TO DO
Using the listing below, print exactly everything from the line with "You are a GUI" down to the line with "CAD $ (572, 1448)", both included, and nothing more.

INFORMATION SUPPLIED
■ ■ ■
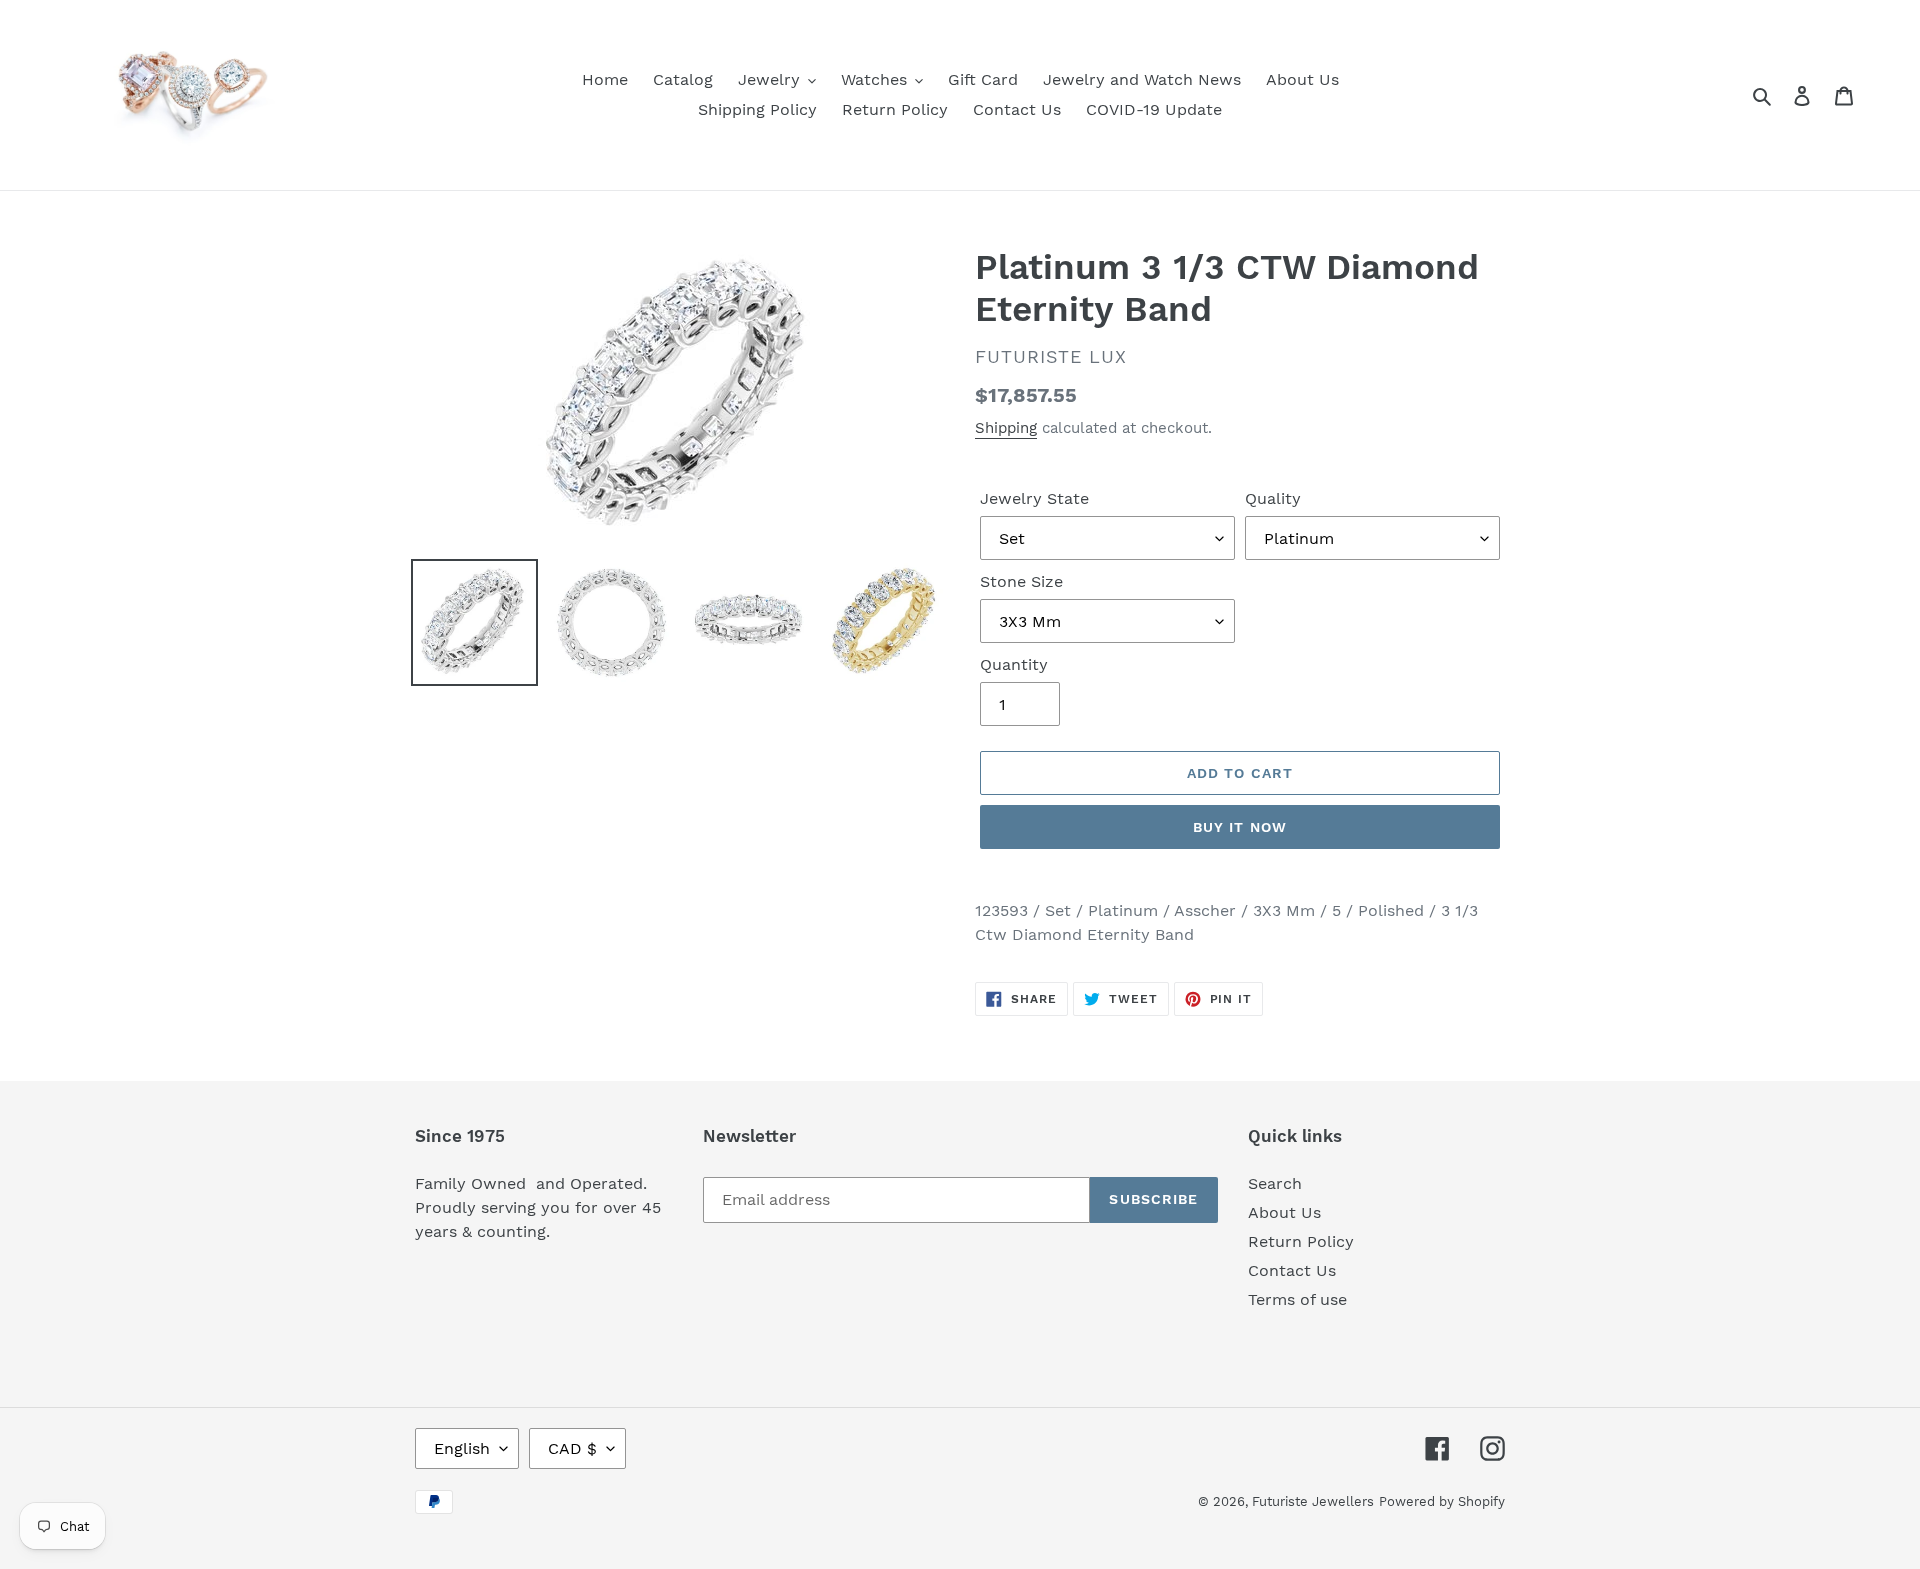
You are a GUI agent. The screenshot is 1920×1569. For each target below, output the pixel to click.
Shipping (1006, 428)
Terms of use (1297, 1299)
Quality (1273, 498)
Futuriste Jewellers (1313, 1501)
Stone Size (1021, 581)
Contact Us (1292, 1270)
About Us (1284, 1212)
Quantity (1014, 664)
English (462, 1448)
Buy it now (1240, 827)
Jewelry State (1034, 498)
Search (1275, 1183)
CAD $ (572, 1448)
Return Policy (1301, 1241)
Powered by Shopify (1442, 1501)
■ ■ ■
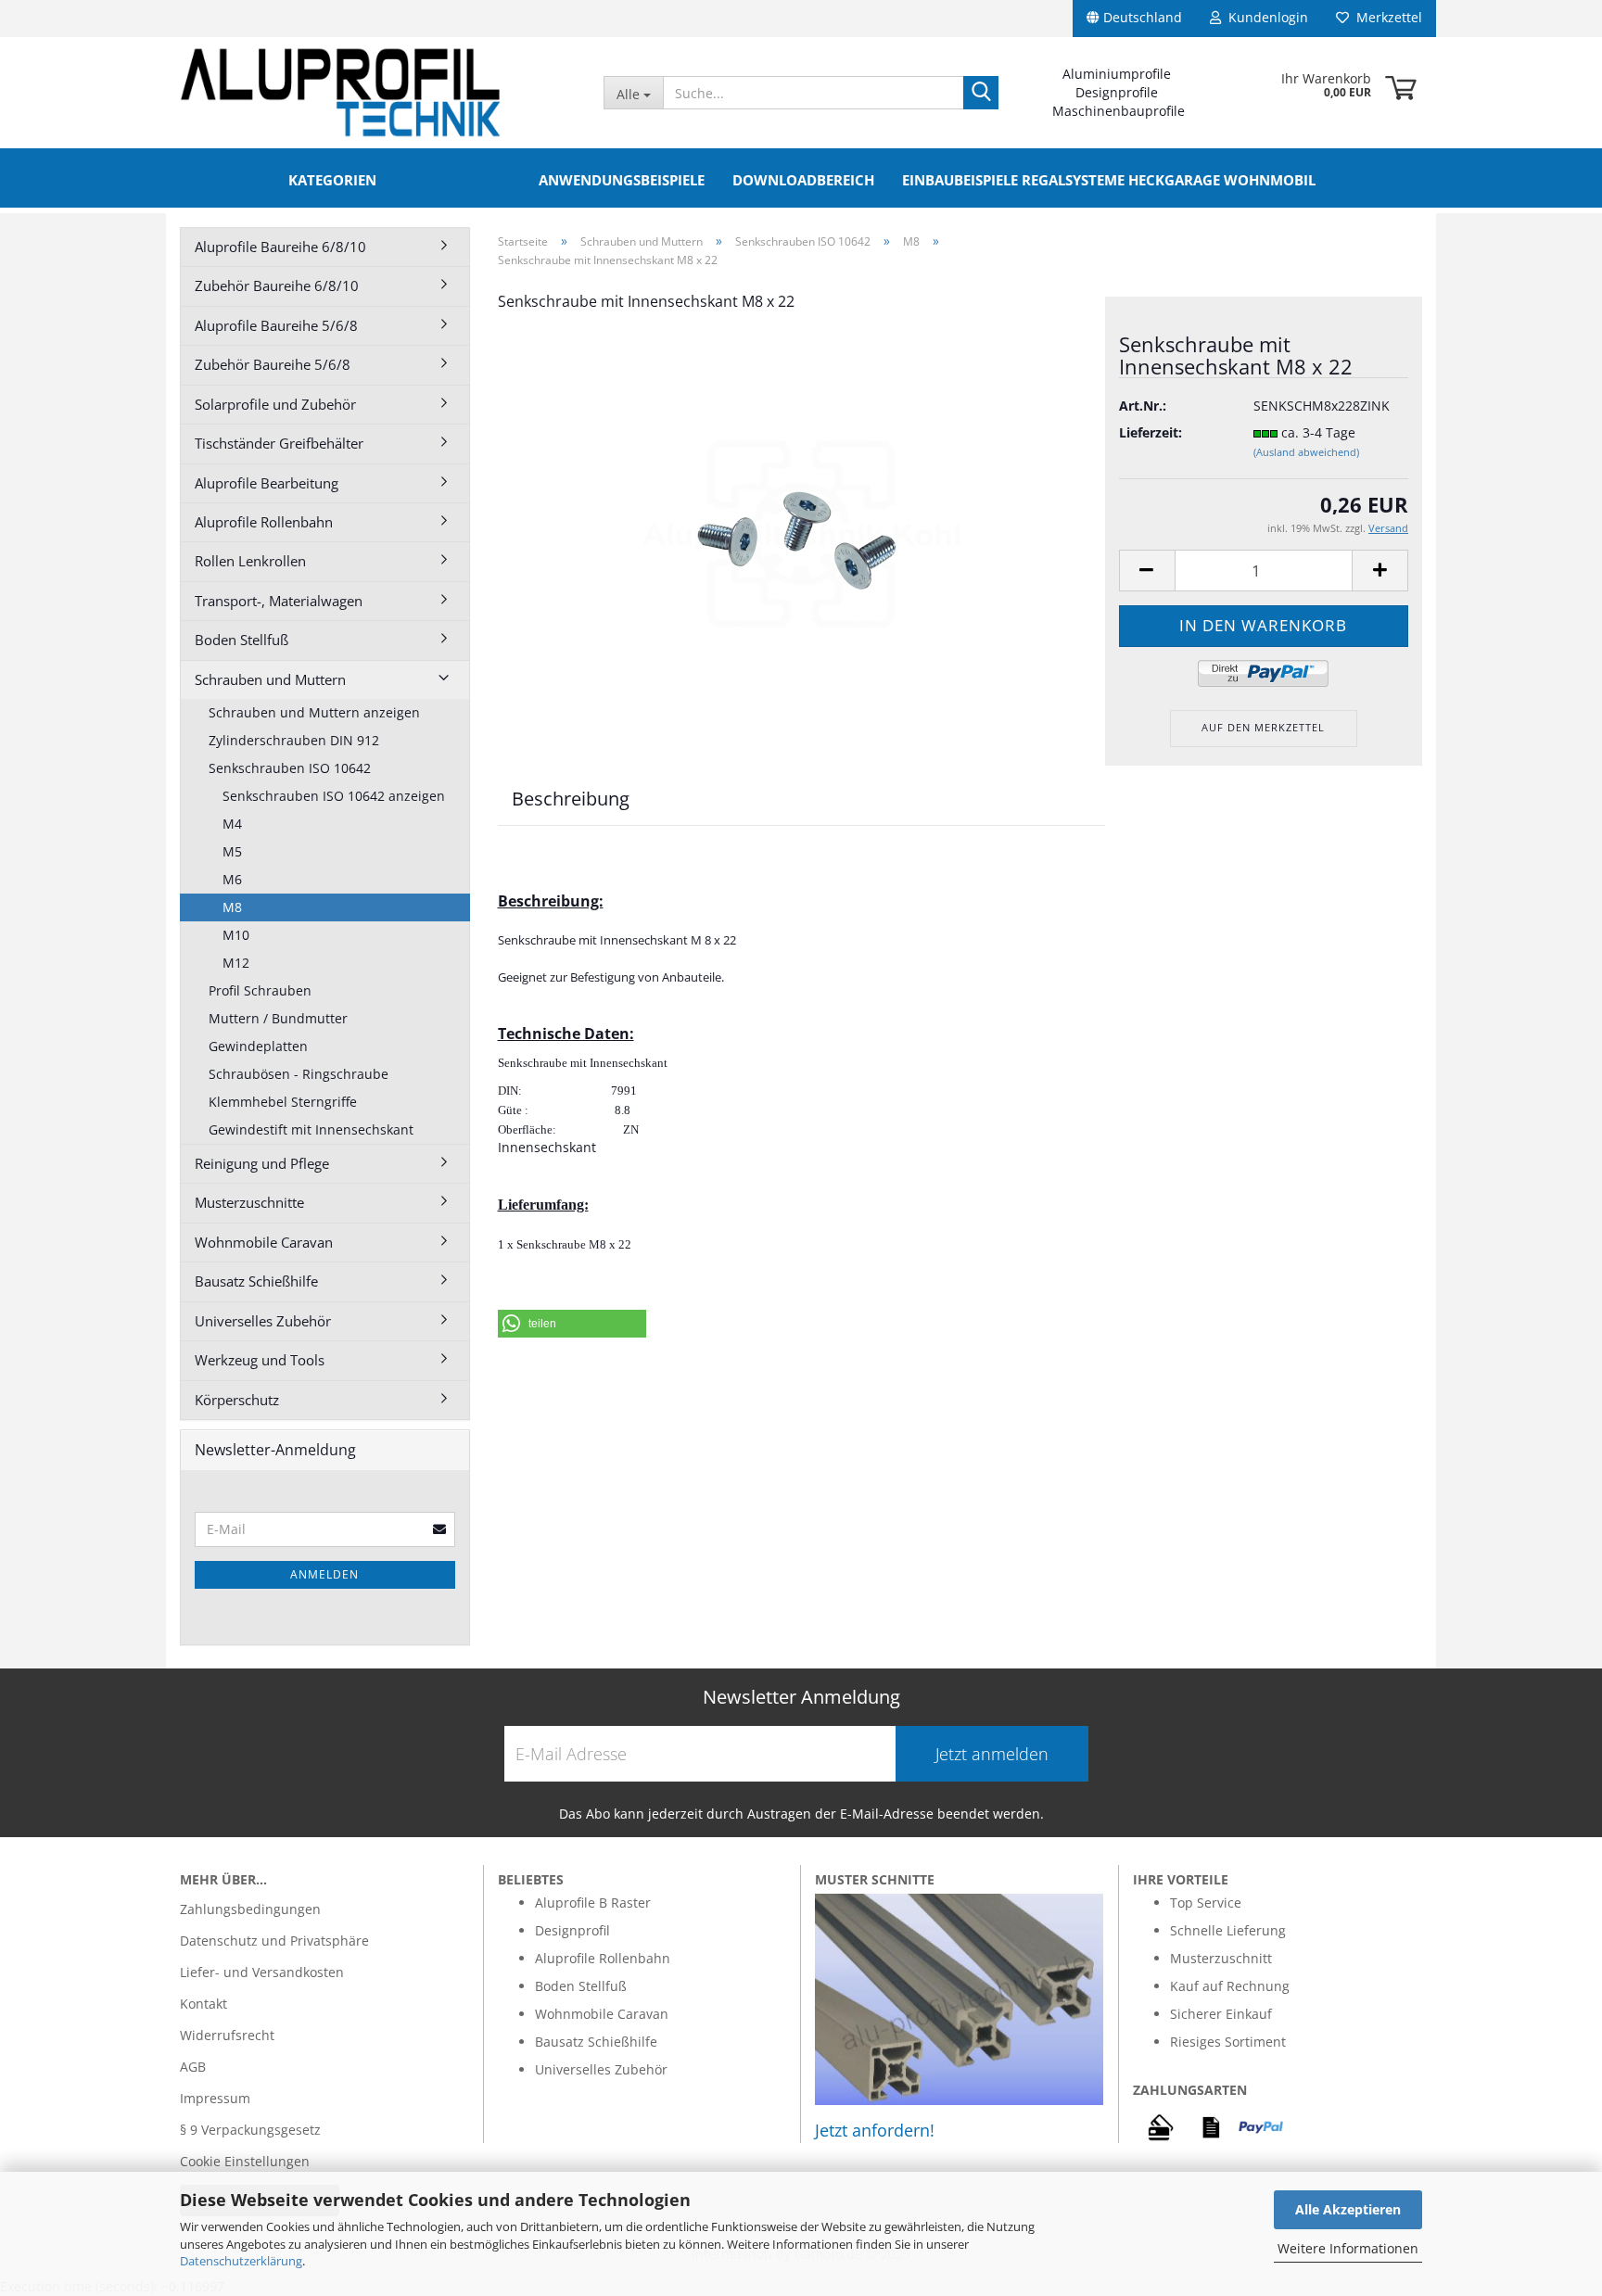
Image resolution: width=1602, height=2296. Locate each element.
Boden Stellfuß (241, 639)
■ ■ ■
FINISHED EXERCISE
You are a GUI agent. The screenshot is 1920×1569. For each target below, output the pixel to click.
Shipping (1006, 428)
Terms of use (1297, 1299)
Quality (1273, 498)
Futuriste Jewellers (1313, 1501)
Stone Size (1021, 581)
Contact Us (1292, 1270)
About Us (1284, 1212)
Quantity (1014, 664)
English (462, 1448)
Buy it now (1240, 827)
Jewelry State (1034, 498)
Search (1275, 1183)
CAD $ (572, 1448)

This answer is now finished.